By strategically halting the assembly process at various stages and capturing electron microscope images of the resulting structures, researchers discovered that certain interruption points produced uniform structures, suggesting a single assembly pathway. Conversely, other interruption points generated diverse structural configurations, indicating multiple assembly routes.
Traditional cryo-EM reconstruction tools proved inadequate for analyzing experiments producing such structural diversity, presenting a significant analytical challenge.
"Determining the number of distinct conformational states within a mixed particle population represents an exceptionally complex computational problem," Davis acknowledges.
After establishing his MIT laboratory in 2017, Davis partnered with Berger to develop a machine learning model capable of generating all three-dimensional structures present in original samples using the two-dimensional cryo-EM images.
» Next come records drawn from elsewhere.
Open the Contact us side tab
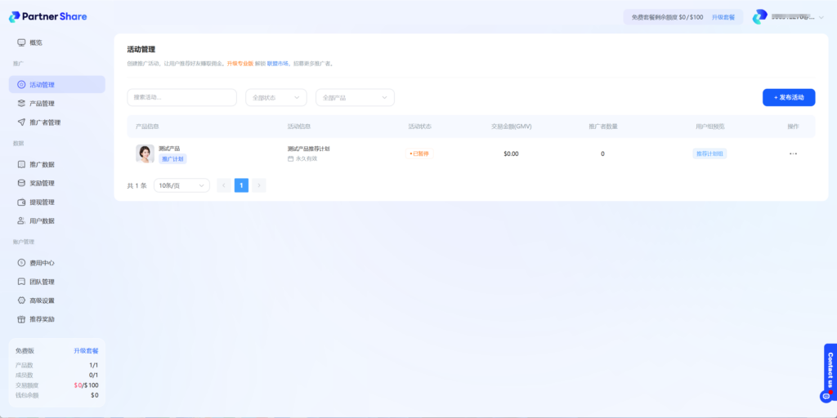 (x=830, y=369)
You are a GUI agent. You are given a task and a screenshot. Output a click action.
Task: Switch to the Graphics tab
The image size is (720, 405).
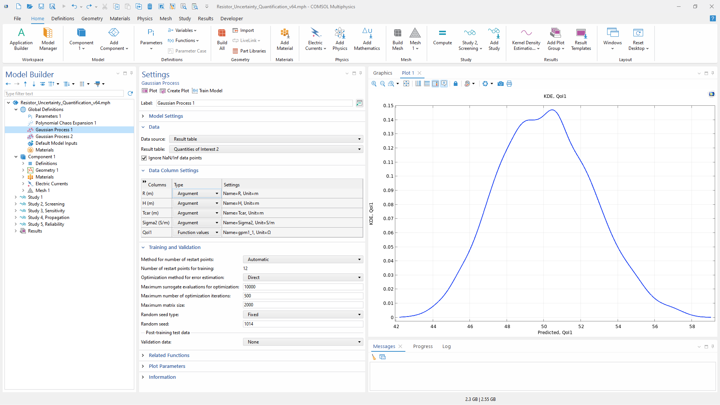point(383,73)
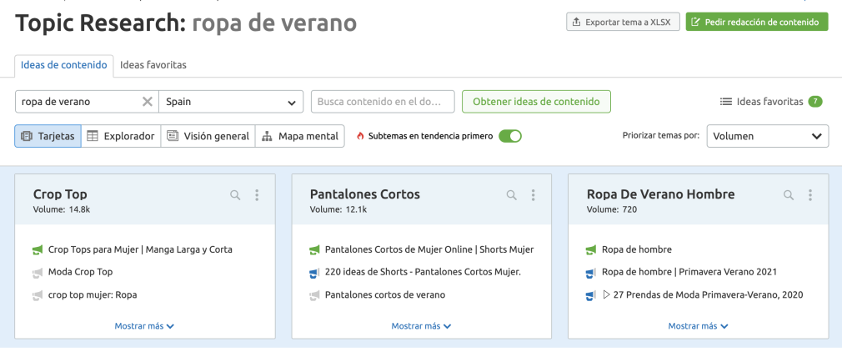Switch to the Mapa mental view
This screenshot has height=352, width=842.
coord(299,136)
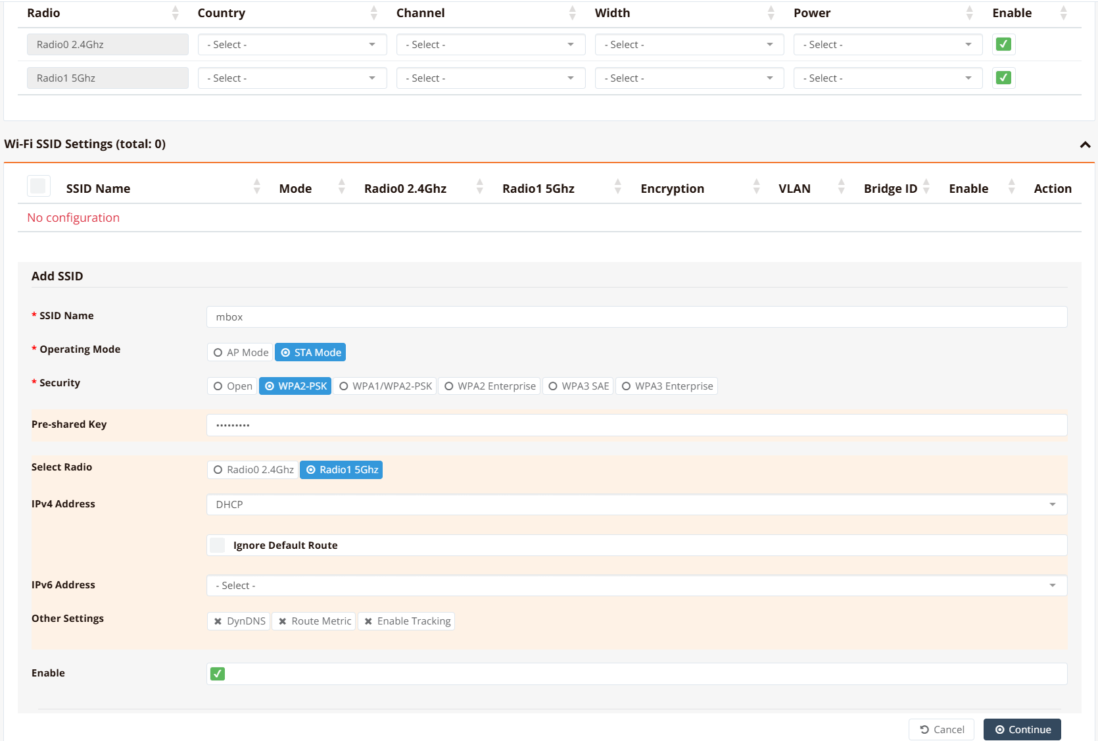Check the Ignore Default Route box
This screenshot has width=1098, height=741.
coord(218,546)
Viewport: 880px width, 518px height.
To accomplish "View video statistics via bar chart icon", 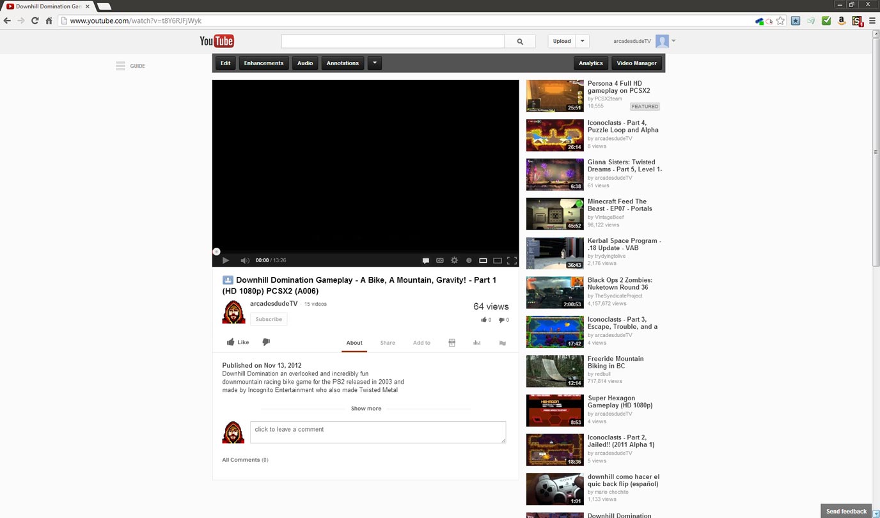I will coord(476,343).
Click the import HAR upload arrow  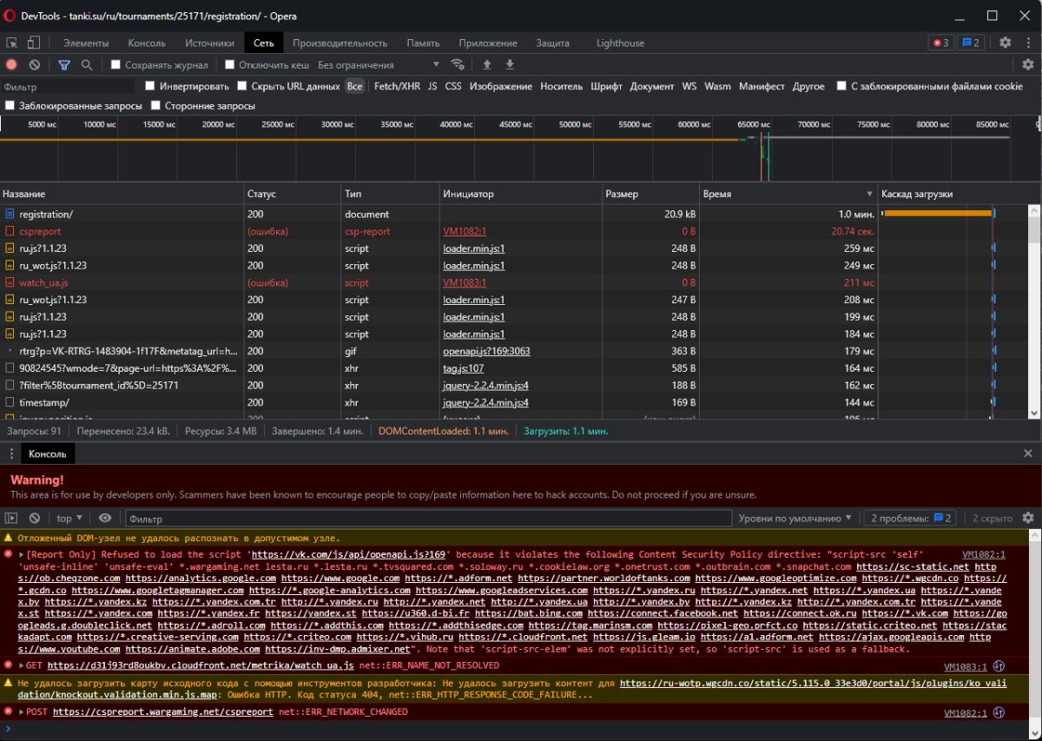(x=487, y=64)
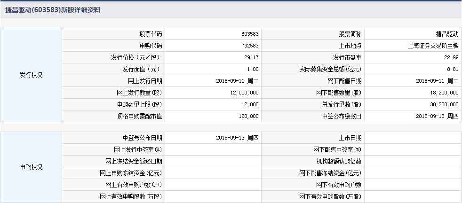Click the 网上发行中签率(%) label

138,150
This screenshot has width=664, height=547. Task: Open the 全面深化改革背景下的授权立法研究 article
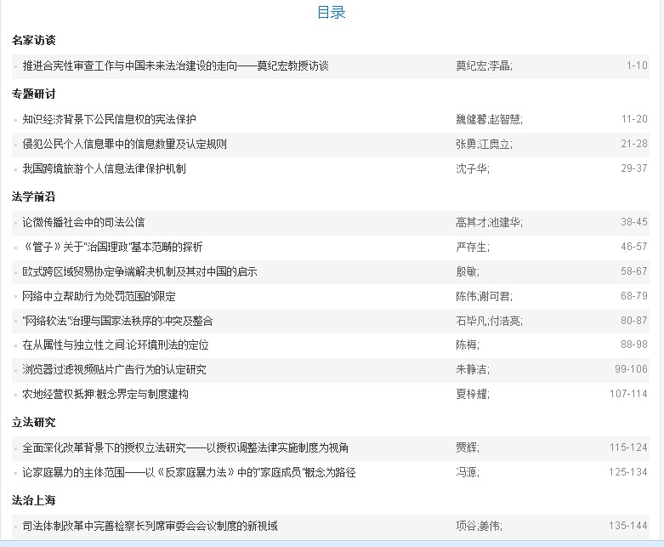click(185, 447)
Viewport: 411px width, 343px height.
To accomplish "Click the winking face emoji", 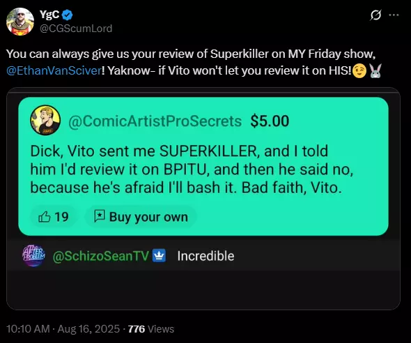I will pos(359,71).
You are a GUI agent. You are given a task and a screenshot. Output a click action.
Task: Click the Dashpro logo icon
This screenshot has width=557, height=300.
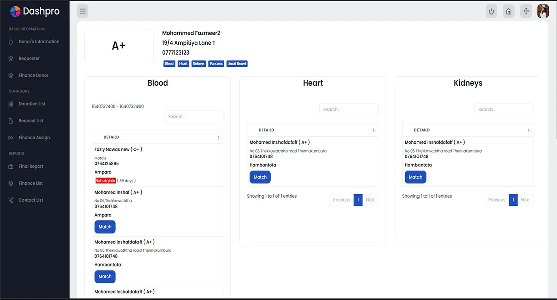(15, 11)
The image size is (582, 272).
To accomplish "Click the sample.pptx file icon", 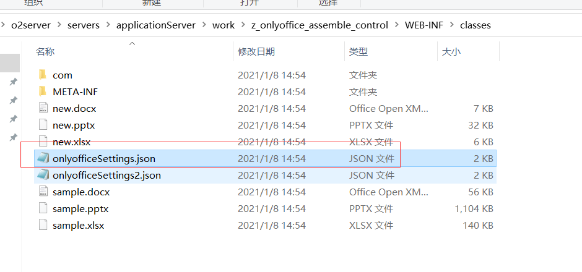I will pyautogui.click(x=43, y=208).
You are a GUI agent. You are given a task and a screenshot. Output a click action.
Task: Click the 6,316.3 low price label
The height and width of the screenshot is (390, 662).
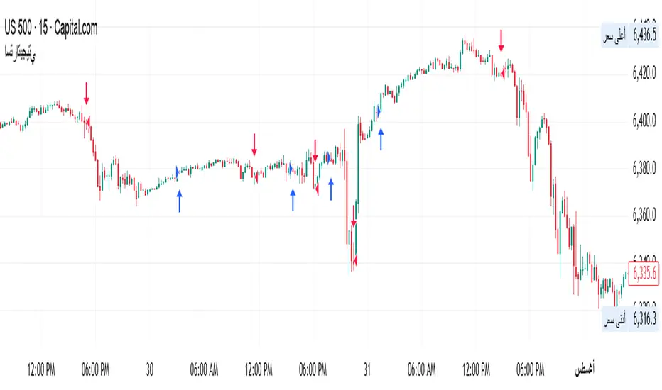pyautogui.click(x=633, y=320)
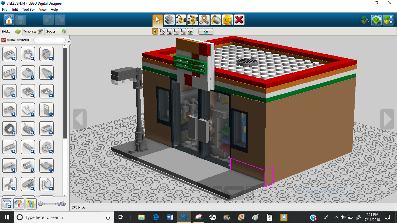Screen dimensions: 397x223
Task: Click the Home button icon
Action: pyautogui.click(x=9, y=20)
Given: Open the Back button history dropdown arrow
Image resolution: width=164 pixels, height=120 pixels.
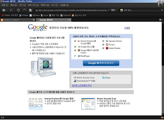Looking at the screenshot, I should coord(7,10).
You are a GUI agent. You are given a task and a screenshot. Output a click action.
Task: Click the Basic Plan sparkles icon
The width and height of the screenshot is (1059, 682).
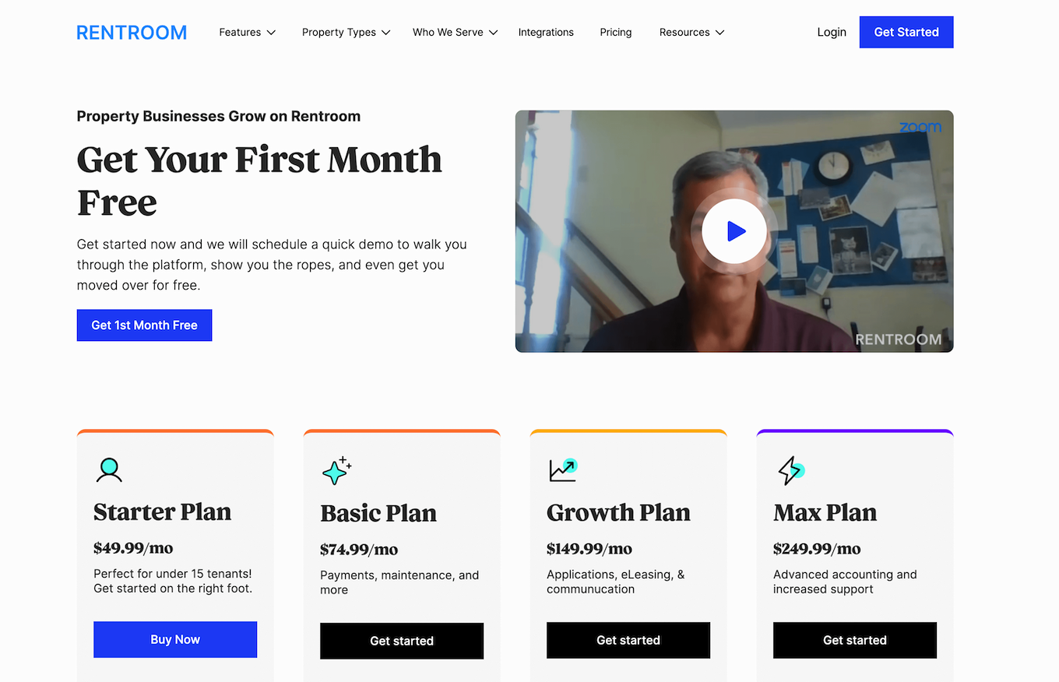(x=336, y=470)
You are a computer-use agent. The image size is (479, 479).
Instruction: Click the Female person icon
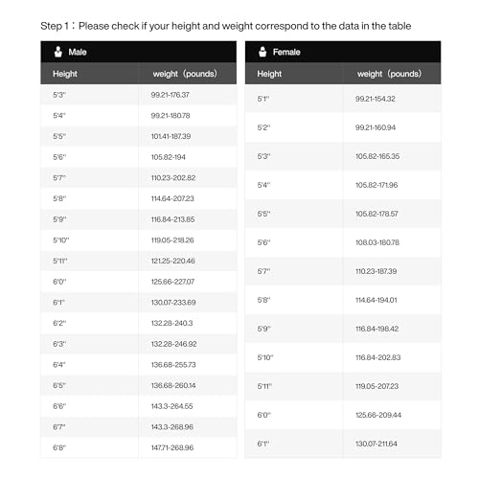tap(262, 52)
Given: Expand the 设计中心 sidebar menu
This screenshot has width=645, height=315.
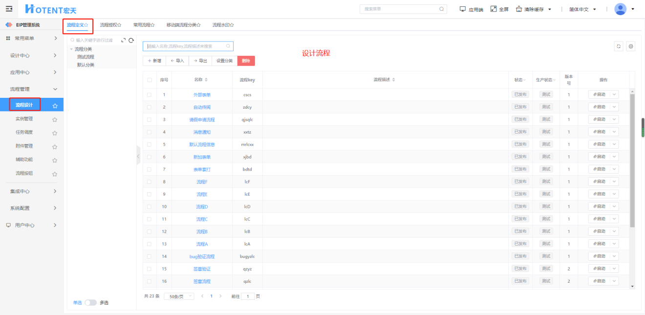Looking at the screenshot, I should (33, 55).
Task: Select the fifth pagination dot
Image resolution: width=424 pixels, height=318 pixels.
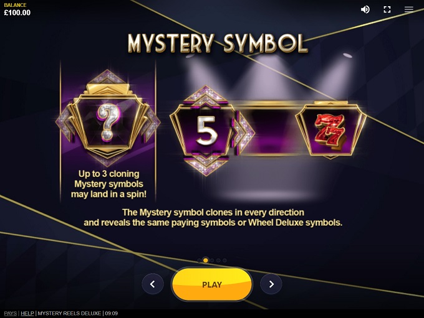Action: 224,261
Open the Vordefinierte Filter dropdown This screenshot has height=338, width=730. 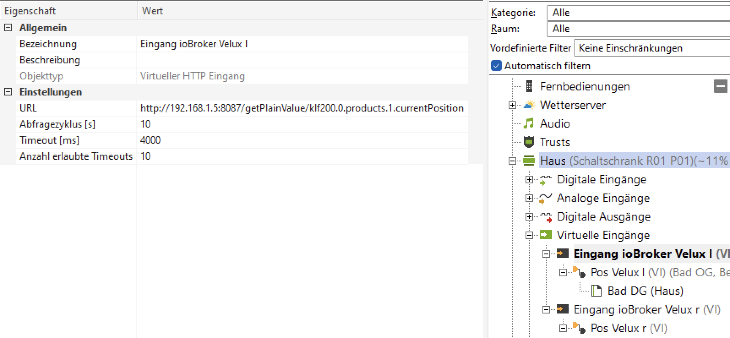coord(651,48)
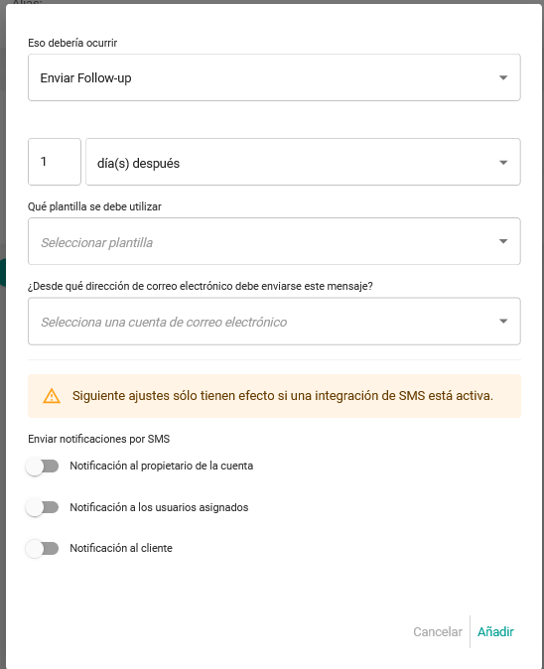
Task: Toggle Notificación al propietario de la cuenta
Action: (x=43, y=467)
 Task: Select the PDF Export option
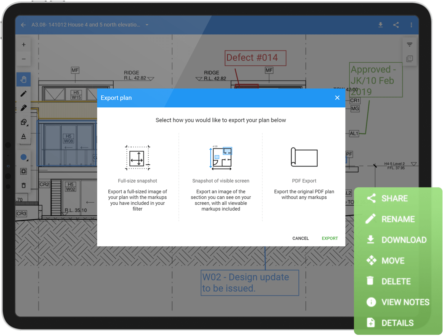[304, 158]
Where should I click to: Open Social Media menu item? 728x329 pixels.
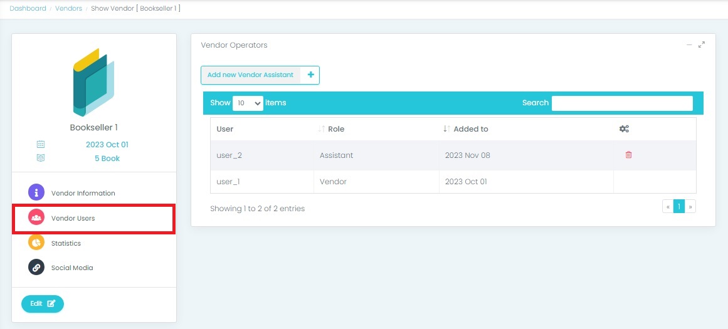pyautogui.click(x=72, y=268)
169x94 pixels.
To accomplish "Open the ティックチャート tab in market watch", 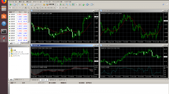I will (25, 43).
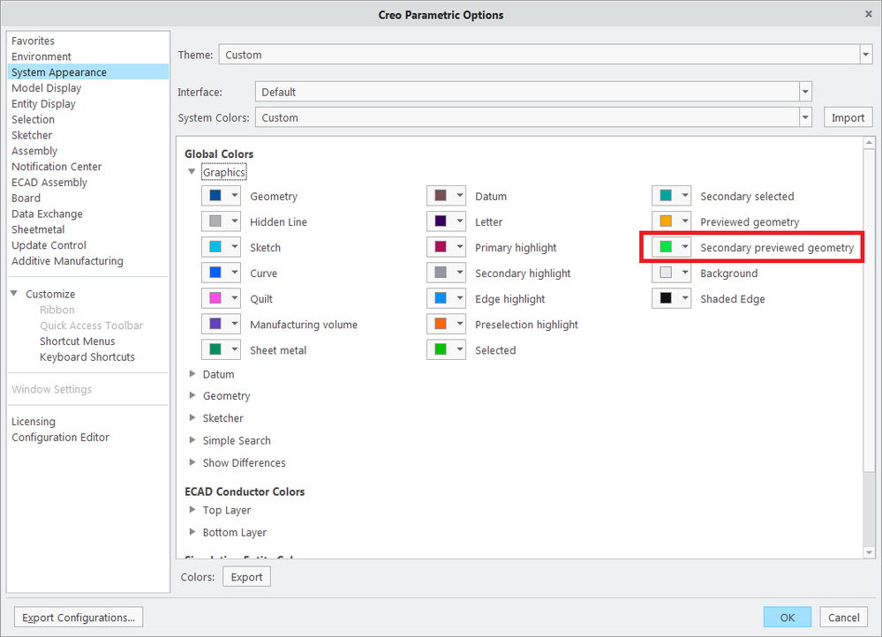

In their Nature Methods publication, the researchers demonstrated their technique's power by identifying a previously unknown ribosomal state. While earlier research suggested that foundational structural elements form first, with active sites added subsequently, this study revealed that in approximately 1% of ribosomes, a structure typically added at the end appears before foundation assembly.
Davis hypothesizes that cells have evolved to tolerate a small percentage of potentially non-optimal structures rather than expending excessive energy ensuring perfect assembly in every instance.
Applications in Viral Research
The research team is now applying this innovative technique to study the coronavirus spike protein, which binds to human cell receptors and facilitates viral entry. The spike protein's receptor binding domain contains three subunits, each capable of adopting either 'up' or 'down' configurations.
"The pandemic has highlighted the critical importance of developing effective antiviral medications to combat similar pathogens that will inevitably emerge in the future," Davis explains. "As we consider developing small molecule compounds to force all receptor binding domains into the 'down' position—preventing interaction with human cells—understanding the precise configuration of the 'up' state and its conformational flexibility becomes essential for rational drug design. Our technique promises to reveal these crucial structural details."
This research received support from the National Science Foundation Graduate Research Fellowship Program, the National Institutes of Health, and the MIT Jameel Clinic for Machine Learning and Health, with computational resources provided by the MIT Satori cluster hosted at the MGHPCC.